Field and glasshouse experiments confirmed the occurrence of boron (B) deficiency in subterranean clover (Trifolium subterraneum L.) pasture in eastern Victoria. Diminished productivity was linked to the small-seededness of clover and the poor effectiveness of clover root-nodule bacteria (rhizobia, Rhizobium leguminosarum bv. trifolii). Productivity, especially of clover and clover seed, increased following applications of up to 6 kg B ha–1 (P < 0.001). The response was delayed, occurring several years after the initial application of B, unless the land was resown with fresh clover seed inoculated with an effective strain of rhizobia.
B deficiency in the nodulated legume induced conditions within the plant and or its rhizobia that led to impaired nitrogen (N2) fixation. Glasshouse research indicated that populations of soil-borne rhizobia taken from B-deficient soils were poorly effective in N2 fixation and that rhizobia from soils growing subterranean clover cv. Leura were significantly less effective (P < 0.05) than rhizobia from a soil growing cv. Mt Barker.

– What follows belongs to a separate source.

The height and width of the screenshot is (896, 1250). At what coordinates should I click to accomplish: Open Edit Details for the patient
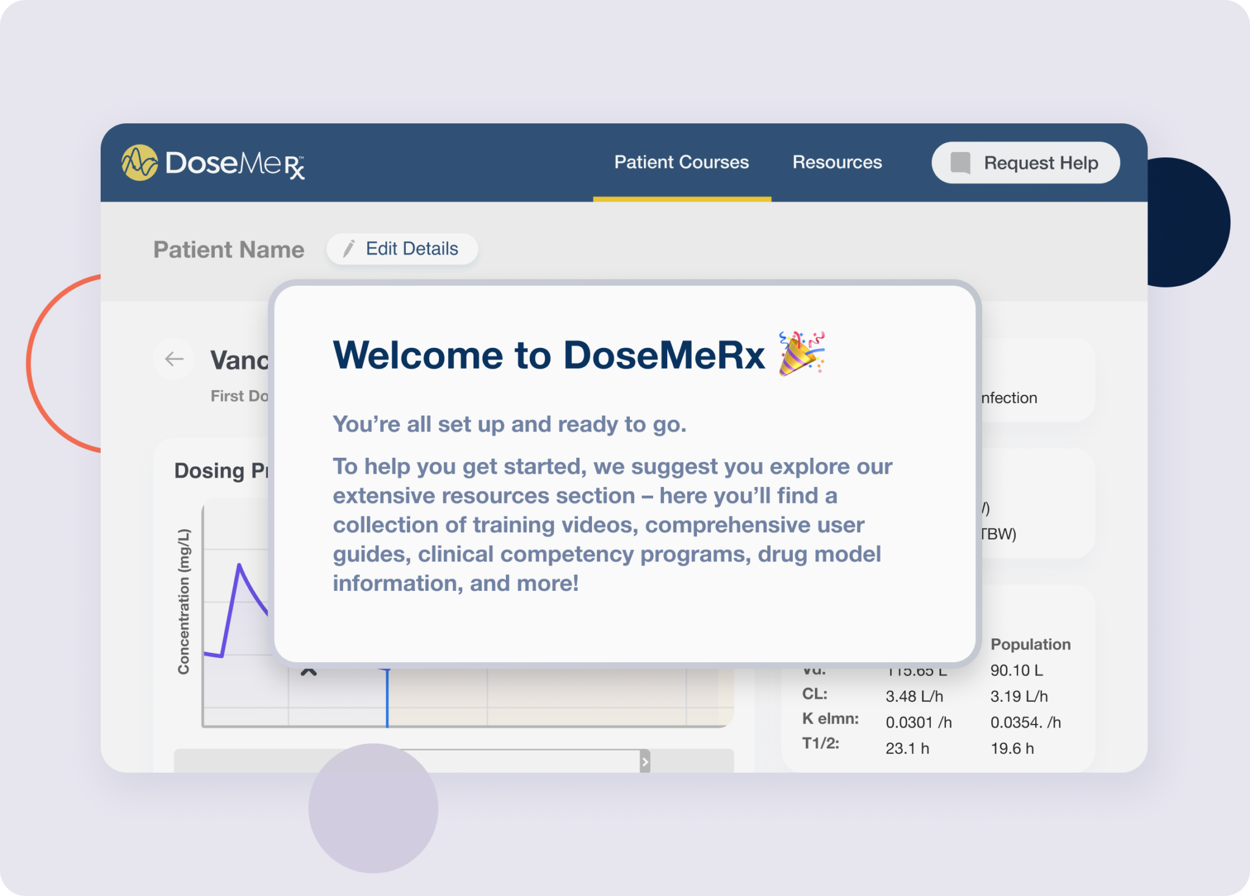402,248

Additionally, subterranean clover seed generated in B-deficient soils was at least one-third smaller than the seed of commercial seed but responded to inoculation with effective rhizobia. This indicated that any symbiotic malfunction of clover from B-deficient soils was not due to an inability to respond to nitrogen per se. On the other hand, cv. Leura from B-deficient soils fixed significantly less N2 than commercial cv. Leura when each was inoculated with rhizobia from B-deficient soils.